Chronique de Stéphane et Céline Maltère, écrivains et frère et soeur.

Gérard de Cortanze, Femme qui court : Violette Morris, Atalante au XXe siècle

Les femmes et les truands se taillent, dans la littérature actuelle, la part du lion des romans biographiques. Pauline Dubuisson (La Petite Femelle de Philippe Jaenada, Je vous écris dans le noirde Jean-Luc Seigle), le braqueur Bruno Sulak, du même Jaenada, René Frégni (Tu tomberas avec la nuit) sont devenus des personnages romanesques au même titre que Sheilah Graham, la dernière femme de Scott Fitzgerald (L’Autre Côté du paradis de Sally Koslow), l’aviatrice Jean Batten (Fille de l’air de Fiona Kidman), Peggy Roche, l’amour secret de Sagan dans le récit de Marie-Eve Lacasse, Peggy dans les phares, ou Nancy et Maud Cunard (Avec toute ma colère d’Alexandra Lapierre) qui sont les sujets très féminins (et parfois très féministes) de romans d’aujourd’hui. 

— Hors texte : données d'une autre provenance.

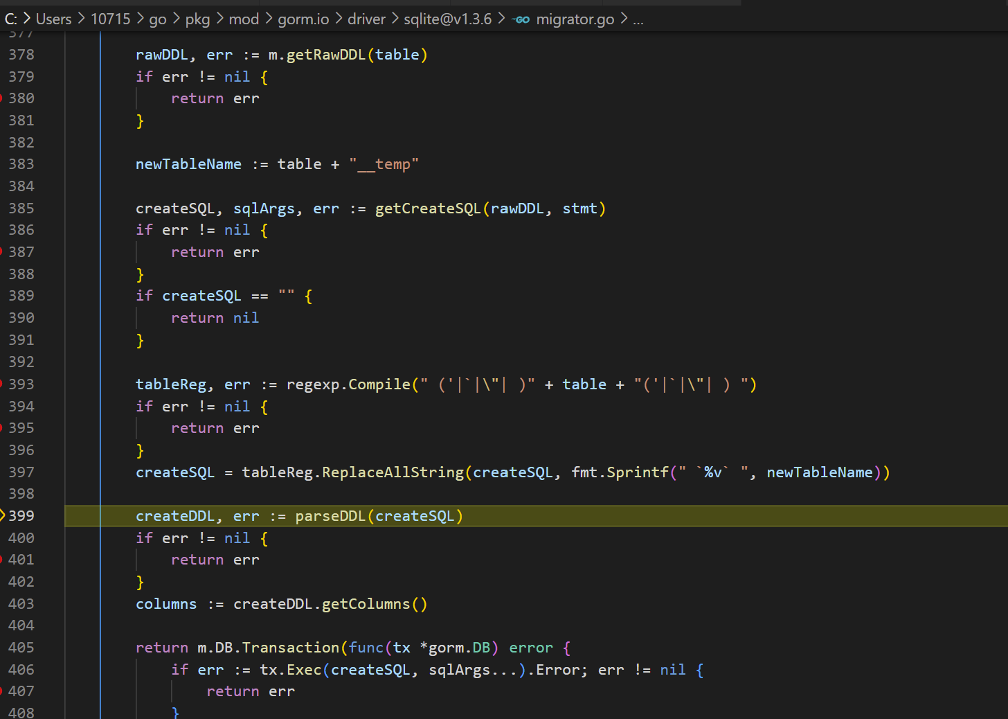Click line number 399 in the gutter

[x=21, y=515]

Violette Morris, dans le roman de Gérard de Cortanze, tient des deux : une femme un peu voyou. DansFemme qui court (Albin Michel), il a choisi pour sujet une immense sportive du XXe siècle, totalement oubliée du grand public, et qui figurait, lui-même étant un ancien coureur du 800 mètres, dans son panthéon des athlètes. Violette Morris est née en 1893, déjà en avance sur son siècle. De ses dix premières années, Gérard de Cortanze ne dit rien, sinon l’indifférence de son père et l’hostilité de sa mère. Son récit débute au couvent de l’Assomption d’Huy, en Belgique, où l’adolescente est initiée aux sports par Miss Eliss qui croit en l’idée révolutionnaire d’un épanouissement des femmes par la compétition et la victoire. Au couvent elle a installé d’innombrables lieux d’entraînement qui permettent aux jeunes filles de découvrir leur corps et de s’affronter dans le bassin nautique, sur la piste d’athlétisme, au gymnase, sur un court de tennis ou sur les terrains de basket-ball, de hockey et de football. « Avec 1,66 mètre pour 66 kilos, son tour de cou de 40 centimètres, son tour d’épaules de 1,20 mètres, ses biceps de 29 centimètres et ses mollets de 40 ; avec sa capacité respiratoire de 4 litres, ses longs cheveux noirs que toutes ses amies lui enviaient mais qu’elle détestait car ils la gênaient pour courir, et sa luxuriante poitrine déjà fort développée pour son âge, Violette s’était très vite révélée être une championne accomplie ». Le corps de Violette, comme celui des autres pensionnaires, est de cette beauté que confèrent la gymnastique et l’athlétisme, de cette grâce naturelle qui attirent les regards. Violette en fait les frais le jour où elle est violée par le jardinier du couvent, Octave Vandemer. Dès lors, elle prend deux décisions : ne plus dormir qu’avec sa meilleure amie Sarah et se mettre à la boxe. Elle mettra sa rage et sa violence dans ses poings, prête à faire payer par le sang son violeur.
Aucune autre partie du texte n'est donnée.